This scraping task comes with specific characteristics: link lists might be old and images might not be online anymore, even entire domains might be missing. Also there are seldom multiple links pointing to the same domain, so the DNS queries are many and often. Finally after the actual scraping there is a computational intensive task to calculate similarities between images themselves and their captions.

On a normal CPU machine, scraping and filtering take almost the same time. On a GPU though filtering is much faster, in order of 60x faster than on single CPU.

Hence this concept for crawling@home where a cental GPU machine can drive a swarm of cloud workers then perform computing intensive task on GPU.

At this time the script is tested on a single GPU driving 32 workers.

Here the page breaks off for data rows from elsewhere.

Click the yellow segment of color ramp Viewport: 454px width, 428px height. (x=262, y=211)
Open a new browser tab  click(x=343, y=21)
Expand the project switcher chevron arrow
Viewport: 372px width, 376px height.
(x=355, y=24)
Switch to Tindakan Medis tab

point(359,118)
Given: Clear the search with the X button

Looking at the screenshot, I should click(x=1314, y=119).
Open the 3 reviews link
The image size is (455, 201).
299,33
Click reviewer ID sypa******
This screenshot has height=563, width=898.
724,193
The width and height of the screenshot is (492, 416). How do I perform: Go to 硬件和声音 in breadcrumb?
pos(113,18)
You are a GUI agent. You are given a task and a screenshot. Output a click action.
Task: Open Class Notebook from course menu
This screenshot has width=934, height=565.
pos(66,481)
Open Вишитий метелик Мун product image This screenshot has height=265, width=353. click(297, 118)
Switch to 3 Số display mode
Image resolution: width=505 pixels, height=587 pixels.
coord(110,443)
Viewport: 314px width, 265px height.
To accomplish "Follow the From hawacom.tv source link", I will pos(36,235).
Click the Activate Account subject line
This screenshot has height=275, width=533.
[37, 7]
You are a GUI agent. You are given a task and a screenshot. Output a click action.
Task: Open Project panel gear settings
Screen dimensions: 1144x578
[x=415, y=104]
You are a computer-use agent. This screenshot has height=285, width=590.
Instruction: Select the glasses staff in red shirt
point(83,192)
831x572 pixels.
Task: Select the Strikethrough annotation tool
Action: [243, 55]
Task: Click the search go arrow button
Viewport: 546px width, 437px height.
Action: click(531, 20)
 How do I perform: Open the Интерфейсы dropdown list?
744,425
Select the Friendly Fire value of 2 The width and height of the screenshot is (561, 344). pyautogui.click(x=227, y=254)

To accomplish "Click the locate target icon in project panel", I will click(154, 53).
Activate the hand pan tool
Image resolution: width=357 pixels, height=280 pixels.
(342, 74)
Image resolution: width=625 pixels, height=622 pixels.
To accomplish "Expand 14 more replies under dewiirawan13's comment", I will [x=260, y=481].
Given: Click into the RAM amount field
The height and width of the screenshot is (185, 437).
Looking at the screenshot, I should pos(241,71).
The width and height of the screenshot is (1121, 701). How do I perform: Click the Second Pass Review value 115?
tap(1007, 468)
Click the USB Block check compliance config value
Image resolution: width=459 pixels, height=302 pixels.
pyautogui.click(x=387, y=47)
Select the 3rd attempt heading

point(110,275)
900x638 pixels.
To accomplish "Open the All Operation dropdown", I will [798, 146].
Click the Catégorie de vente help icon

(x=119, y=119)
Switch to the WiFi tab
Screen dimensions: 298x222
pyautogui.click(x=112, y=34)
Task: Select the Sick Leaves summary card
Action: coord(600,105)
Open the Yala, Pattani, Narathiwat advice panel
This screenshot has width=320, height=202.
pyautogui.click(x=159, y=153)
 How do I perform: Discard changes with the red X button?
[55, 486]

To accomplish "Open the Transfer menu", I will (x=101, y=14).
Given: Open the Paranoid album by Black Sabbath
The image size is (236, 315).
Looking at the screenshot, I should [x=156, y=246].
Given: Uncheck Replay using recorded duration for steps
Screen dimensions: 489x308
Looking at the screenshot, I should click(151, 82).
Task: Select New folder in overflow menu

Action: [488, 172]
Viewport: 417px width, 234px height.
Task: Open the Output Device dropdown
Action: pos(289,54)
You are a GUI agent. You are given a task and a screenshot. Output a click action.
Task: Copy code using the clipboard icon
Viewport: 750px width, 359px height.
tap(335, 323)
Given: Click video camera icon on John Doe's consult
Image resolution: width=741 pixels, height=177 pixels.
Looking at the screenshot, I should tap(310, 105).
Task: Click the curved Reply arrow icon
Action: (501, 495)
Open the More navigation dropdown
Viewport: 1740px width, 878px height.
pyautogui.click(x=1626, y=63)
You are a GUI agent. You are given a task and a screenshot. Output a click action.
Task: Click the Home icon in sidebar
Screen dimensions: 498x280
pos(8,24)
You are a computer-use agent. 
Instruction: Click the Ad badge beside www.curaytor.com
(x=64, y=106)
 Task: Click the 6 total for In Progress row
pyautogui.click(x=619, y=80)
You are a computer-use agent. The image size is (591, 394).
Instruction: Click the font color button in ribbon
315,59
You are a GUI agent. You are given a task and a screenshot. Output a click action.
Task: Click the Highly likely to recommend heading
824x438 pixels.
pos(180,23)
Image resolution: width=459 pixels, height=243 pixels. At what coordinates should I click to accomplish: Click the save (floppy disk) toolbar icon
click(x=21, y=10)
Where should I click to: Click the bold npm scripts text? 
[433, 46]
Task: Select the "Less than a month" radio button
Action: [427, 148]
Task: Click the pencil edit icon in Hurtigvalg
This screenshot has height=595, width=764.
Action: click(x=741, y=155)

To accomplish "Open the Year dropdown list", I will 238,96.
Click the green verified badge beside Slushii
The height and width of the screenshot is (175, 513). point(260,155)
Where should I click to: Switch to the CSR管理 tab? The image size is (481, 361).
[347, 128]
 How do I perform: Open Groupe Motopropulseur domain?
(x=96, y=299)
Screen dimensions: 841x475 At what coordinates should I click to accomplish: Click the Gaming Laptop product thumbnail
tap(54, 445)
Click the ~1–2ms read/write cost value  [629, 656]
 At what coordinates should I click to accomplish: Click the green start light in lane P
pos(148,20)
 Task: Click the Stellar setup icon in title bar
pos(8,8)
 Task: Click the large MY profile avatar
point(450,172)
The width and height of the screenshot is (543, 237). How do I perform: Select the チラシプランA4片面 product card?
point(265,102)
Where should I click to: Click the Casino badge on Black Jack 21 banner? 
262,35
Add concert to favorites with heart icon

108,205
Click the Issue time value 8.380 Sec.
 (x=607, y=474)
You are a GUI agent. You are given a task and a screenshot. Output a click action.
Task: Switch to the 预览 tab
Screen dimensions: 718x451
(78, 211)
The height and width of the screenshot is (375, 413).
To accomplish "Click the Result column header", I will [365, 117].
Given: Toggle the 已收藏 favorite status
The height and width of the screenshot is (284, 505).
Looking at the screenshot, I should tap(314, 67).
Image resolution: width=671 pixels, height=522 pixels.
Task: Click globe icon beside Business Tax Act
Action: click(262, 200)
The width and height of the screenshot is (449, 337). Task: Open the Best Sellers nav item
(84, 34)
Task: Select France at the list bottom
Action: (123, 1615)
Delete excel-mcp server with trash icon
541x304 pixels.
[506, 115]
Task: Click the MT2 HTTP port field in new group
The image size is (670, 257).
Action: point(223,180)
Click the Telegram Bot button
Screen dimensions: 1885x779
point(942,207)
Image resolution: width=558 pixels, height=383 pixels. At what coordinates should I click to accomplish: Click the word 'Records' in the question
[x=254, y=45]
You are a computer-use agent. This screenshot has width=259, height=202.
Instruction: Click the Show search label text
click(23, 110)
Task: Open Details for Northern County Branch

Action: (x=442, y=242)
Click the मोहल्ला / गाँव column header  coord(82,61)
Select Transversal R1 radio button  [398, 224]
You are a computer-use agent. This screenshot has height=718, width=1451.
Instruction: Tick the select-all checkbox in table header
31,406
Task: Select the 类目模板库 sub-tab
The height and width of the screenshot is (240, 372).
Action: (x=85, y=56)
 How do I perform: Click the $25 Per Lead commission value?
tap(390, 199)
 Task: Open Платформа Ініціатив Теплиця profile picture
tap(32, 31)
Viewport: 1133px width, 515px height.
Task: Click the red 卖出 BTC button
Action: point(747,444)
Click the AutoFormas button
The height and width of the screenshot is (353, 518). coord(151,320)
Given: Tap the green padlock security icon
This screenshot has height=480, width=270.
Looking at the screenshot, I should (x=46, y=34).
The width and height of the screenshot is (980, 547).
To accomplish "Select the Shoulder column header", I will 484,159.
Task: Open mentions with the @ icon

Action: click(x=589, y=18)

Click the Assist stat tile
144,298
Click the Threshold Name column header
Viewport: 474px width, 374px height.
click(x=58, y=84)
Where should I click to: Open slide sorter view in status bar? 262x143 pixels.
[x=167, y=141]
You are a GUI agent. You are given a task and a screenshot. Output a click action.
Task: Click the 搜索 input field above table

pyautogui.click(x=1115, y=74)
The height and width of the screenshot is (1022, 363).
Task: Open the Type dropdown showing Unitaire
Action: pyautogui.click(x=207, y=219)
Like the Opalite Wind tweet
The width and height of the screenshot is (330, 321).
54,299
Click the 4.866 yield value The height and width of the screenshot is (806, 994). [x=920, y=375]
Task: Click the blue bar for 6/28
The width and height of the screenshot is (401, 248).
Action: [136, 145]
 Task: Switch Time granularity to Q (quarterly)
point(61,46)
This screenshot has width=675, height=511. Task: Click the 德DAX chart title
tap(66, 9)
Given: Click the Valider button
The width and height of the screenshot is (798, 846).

At full load we estimate getting about 6M pairs per 24 hours for the cost of using the local GPU and 6 Euro in Hetzner could computing.

Remember to watch your progress at http://cah.io.community/

Recent updates

Due to new features introduced in CAH tracking server and client, we have been able to further improve the architecture and obtain top performance by completely separating CPU workers from GPU workers.

Thus the code migrated to:

Swarm control: use infrastructure.py to control the swarm at Hetzner Cloud via commands like python3 infrastructure.py up 20 fsn1 where up means bring up swarm, 20 is the desired number of nodes, and fsn1 is the desired datacenter location.
CPU clients: a) worker.py is used by swarm nodes but it can be ran from any CPU only computer with good network link to the internet. It only require one CPU core and 2GB RAM b) cpuclient.ipynb is a Jupyter Notebook that can be ran from Google Colab, Kaggle or any other CPU only powered Jupyter environment. Please check terms for cloud services as they could considder this script as crawler/scraper and potentially cancel the account running it
GPU clients only consume max 3.5GB of GPU VRAM so any GPU card with 4GB VRAM or more is deemed compatible: a) run python3 gpu.py from any Linux based PC with an Nvidia GPU and correct drivers installed b) run gpuclient.ipynb from any jupyter environment with GPU such as Google Colab with GPU accelerator.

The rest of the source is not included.